All of Quinton de Kock (47), Reeza Hendricks (44) and Aiden Markram (36) got going – and with some panache at times, in each case – in Perth, but were also dismissed when “batting through” possibilities had flickered brightly for them.
That has been a slightly irksome pattern for several prior ODIs, too.
The last innings by the Proteas that can be considered acceptably close to perfect was when they won the third match in the five-game series in Sri Lanka earlier in the year – to take an unassailable 3-0 lead – after posting a formidable 363 for seven, having taken first strike at Kandy.
That knock had agreeable momentum more or less from the outset, the tourists breezing past the 100-mark with only two wickets down and then managing several further, sizeable partnerships along the road to the healthy figure.

■ **Material**
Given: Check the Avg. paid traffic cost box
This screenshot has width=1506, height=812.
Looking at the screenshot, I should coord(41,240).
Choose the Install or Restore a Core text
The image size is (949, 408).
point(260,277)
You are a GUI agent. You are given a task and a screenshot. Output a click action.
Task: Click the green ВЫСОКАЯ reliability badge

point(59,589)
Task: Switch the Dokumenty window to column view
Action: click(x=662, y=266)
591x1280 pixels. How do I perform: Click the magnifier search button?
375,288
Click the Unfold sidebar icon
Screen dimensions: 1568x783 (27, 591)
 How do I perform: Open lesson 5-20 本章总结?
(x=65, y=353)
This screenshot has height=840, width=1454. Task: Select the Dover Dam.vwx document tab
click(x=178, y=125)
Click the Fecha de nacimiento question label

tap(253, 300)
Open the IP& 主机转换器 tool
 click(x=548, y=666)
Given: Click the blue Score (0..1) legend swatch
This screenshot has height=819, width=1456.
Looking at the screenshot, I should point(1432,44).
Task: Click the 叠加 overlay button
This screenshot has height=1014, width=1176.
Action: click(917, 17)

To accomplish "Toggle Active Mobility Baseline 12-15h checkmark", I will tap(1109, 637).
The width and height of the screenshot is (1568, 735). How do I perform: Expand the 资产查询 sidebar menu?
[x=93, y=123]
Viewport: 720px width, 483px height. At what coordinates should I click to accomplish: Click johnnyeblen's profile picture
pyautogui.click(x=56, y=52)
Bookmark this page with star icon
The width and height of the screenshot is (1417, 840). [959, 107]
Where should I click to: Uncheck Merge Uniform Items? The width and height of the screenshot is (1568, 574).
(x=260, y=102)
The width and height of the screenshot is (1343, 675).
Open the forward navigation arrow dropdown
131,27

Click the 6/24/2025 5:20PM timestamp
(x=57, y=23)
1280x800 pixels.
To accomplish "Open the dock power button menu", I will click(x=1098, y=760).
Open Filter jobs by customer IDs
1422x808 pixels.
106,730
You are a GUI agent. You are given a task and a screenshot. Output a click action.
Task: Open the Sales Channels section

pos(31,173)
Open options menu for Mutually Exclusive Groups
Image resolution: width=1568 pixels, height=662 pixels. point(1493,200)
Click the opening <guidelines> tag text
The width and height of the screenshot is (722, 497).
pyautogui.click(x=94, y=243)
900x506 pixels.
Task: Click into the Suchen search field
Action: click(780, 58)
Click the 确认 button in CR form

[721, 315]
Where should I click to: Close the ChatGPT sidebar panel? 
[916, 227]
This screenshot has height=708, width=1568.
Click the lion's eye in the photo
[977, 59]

■ **Objective**
Transcribe the part of the cricket passage between "All of Quinton" and "prior ODIs, too.", inclusive. The records are separate material and have no connection to the cricket passage.

■ **Solution for this task**
All of Quinton de Kock (47), Reeza Hendricks (44) and Aiden Markram (36) got going – and with some panache at times, in each case – in Perth, but were also dismissed when “batting through” possibilities had flickered brightly for them.
That has been a slightly irksome pattern for several prior ODIs, too.